Requirement:
Repeat the listing word for word, from its first line through the line containing "click(212, 50)", including both. Omit the pictures.

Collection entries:

**********

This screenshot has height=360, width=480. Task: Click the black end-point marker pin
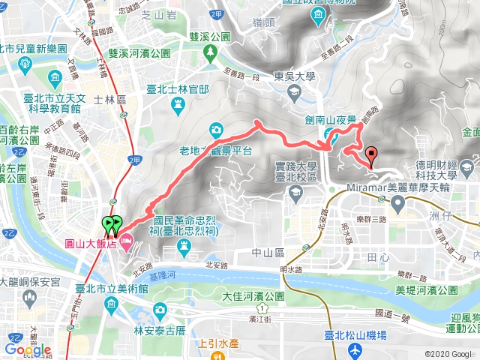click(370, 155)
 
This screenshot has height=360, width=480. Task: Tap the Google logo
click(28, 350)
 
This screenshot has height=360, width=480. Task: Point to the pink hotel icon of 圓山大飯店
click(125, 242)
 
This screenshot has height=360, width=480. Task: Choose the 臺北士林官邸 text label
click(178, 89)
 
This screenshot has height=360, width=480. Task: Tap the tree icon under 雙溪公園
click(212, 50)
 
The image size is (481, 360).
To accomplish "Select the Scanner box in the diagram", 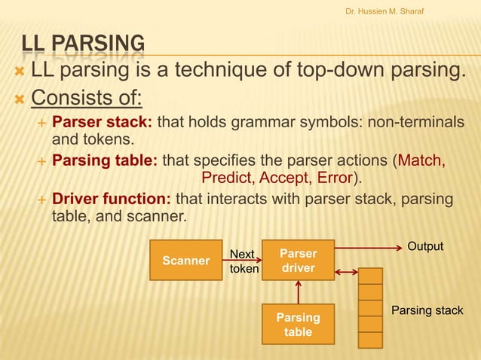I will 186,261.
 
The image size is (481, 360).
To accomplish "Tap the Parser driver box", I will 298,261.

**********

Final answer:
This screenshot has height=360, width=480. Task: Click the black end-point marker pin
click(370, 155)
 
This screenshot has height=360, width=480. Task: Tap the Google logo
click(28, 350)
 
This screenshot has height=360, width=480. Task: Point to the pink hotel icon of 圓山大飯店
click(125, 242)
 
This screenshot has height=360, width=480. Task: Choose the 臺北士林官邸 text label
click(178, 89)
 
This screenshot has height=360, width=480. Task: Tap the tree icon under 雙溪公園
click(212, 50)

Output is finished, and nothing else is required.